* ASSIGNMENT *
Every line from the one containing "Where should I click to: Select GPU" through the end of the data is to be copied exactly, and nothing outside that range.

* THE INPUT *

------------------------

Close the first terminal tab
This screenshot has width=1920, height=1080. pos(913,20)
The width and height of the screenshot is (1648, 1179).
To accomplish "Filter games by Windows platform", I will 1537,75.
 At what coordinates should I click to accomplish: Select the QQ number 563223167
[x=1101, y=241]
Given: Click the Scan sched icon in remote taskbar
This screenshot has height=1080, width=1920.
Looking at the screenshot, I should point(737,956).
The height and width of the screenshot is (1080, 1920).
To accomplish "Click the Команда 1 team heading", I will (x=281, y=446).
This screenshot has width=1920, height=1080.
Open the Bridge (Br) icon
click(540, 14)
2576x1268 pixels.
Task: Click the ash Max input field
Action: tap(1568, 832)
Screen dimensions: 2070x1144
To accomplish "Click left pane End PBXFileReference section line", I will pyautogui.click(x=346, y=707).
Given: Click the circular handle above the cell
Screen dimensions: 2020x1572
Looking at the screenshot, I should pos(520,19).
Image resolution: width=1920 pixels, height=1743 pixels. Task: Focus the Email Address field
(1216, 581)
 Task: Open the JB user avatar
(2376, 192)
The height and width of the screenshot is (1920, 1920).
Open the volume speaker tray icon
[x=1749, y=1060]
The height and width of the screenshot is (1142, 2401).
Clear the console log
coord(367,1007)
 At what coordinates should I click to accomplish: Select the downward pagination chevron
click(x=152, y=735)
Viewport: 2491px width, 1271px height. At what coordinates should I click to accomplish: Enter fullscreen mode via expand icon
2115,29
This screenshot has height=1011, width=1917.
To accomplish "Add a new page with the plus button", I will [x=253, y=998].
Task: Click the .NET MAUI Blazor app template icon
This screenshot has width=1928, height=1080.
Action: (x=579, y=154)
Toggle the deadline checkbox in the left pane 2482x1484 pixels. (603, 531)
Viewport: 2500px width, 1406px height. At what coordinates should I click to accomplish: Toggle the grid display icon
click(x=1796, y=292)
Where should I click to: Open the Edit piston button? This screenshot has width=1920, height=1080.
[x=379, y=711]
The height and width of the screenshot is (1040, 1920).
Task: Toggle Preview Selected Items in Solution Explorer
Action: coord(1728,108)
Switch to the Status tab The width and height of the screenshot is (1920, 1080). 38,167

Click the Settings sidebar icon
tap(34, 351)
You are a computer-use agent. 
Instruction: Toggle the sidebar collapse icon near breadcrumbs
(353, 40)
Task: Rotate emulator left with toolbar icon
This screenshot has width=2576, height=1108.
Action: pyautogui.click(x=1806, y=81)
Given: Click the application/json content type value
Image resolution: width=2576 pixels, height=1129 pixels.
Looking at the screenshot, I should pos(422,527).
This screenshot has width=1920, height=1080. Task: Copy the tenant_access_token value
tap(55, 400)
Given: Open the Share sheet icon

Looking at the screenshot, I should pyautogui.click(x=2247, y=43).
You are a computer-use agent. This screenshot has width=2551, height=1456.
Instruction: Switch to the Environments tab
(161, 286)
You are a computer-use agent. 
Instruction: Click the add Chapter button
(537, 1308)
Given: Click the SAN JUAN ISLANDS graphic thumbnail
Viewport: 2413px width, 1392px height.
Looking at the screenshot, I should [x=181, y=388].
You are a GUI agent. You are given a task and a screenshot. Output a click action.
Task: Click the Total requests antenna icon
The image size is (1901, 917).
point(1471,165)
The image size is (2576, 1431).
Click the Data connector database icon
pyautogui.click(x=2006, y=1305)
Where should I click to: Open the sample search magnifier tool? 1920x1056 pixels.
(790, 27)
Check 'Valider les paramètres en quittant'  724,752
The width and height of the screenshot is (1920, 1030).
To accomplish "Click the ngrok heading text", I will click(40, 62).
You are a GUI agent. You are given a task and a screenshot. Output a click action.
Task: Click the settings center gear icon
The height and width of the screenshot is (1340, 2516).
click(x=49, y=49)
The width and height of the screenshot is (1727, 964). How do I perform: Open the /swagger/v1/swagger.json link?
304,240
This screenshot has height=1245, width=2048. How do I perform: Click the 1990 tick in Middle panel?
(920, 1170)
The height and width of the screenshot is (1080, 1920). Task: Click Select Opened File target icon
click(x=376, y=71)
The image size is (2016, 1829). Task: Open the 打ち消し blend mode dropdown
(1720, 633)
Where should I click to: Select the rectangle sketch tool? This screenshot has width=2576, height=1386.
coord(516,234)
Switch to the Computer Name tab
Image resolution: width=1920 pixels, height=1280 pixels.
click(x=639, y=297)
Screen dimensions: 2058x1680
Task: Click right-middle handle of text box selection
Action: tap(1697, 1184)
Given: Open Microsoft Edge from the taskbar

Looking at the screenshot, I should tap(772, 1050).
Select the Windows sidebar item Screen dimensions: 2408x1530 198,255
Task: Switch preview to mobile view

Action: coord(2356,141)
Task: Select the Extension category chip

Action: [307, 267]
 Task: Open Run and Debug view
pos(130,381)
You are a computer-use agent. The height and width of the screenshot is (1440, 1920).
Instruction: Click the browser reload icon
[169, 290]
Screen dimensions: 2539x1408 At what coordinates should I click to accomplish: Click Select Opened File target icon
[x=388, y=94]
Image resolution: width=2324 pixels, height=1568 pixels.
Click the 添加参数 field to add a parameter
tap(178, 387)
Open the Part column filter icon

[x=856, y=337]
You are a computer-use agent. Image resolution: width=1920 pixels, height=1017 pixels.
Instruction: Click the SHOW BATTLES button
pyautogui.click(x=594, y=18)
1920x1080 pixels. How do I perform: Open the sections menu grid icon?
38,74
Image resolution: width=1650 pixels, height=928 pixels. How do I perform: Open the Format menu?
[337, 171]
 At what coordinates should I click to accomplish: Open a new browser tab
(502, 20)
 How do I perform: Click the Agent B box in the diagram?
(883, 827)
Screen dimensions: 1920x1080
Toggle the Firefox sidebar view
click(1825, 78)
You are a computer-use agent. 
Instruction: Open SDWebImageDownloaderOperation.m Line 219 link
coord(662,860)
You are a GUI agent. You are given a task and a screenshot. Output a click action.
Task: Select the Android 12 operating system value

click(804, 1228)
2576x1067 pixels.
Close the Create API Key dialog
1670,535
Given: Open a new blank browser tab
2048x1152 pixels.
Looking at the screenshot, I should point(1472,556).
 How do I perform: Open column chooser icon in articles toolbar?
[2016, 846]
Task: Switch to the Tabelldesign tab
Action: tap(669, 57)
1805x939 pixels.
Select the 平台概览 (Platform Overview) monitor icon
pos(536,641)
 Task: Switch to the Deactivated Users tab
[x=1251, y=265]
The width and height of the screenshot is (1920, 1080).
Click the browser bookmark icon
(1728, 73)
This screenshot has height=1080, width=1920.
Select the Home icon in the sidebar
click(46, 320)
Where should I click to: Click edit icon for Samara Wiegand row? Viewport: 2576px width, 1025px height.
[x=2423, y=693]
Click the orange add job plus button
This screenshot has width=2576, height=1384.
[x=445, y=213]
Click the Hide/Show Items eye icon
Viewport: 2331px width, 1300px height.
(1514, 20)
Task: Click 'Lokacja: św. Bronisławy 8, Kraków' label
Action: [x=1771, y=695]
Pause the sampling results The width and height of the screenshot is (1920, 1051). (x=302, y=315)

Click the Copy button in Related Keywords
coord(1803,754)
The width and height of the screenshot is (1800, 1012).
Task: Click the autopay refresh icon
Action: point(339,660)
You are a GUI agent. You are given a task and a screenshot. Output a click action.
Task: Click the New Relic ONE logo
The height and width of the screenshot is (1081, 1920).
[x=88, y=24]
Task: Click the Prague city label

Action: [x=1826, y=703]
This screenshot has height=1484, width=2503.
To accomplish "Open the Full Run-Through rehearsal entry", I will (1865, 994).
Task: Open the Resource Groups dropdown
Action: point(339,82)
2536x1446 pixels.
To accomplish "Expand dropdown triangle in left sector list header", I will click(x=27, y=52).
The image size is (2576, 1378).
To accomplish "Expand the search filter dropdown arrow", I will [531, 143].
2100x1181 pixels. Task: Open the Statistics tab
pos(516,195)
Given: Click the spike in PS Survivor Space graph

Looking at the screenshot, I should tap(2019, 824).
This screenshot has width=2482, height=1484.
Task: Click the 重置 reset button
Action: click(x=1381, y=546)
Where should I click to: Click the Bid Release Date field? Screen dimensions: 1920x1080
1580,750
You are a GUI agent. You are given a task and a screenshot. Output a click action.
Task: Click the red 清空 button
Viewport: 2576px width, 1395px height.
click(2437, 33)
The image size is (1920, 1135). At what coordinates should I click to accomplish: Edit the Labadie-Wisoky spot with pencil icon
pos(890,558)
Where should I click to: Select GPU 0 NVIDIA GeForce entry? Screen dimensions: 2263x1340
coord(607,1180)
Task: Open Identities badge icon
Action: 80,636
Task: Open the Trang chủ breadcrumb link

------------------------

* RESULT FOR THIS TASK *
Where should I click to: Select GPU 0 NVIDIA GeForce entry? Screen dimensions: 2263x1340
coord(607,1180)
Task: Open Identities badge icon
Action: 80,636
Task: Open the Trang chủ breadcrumb link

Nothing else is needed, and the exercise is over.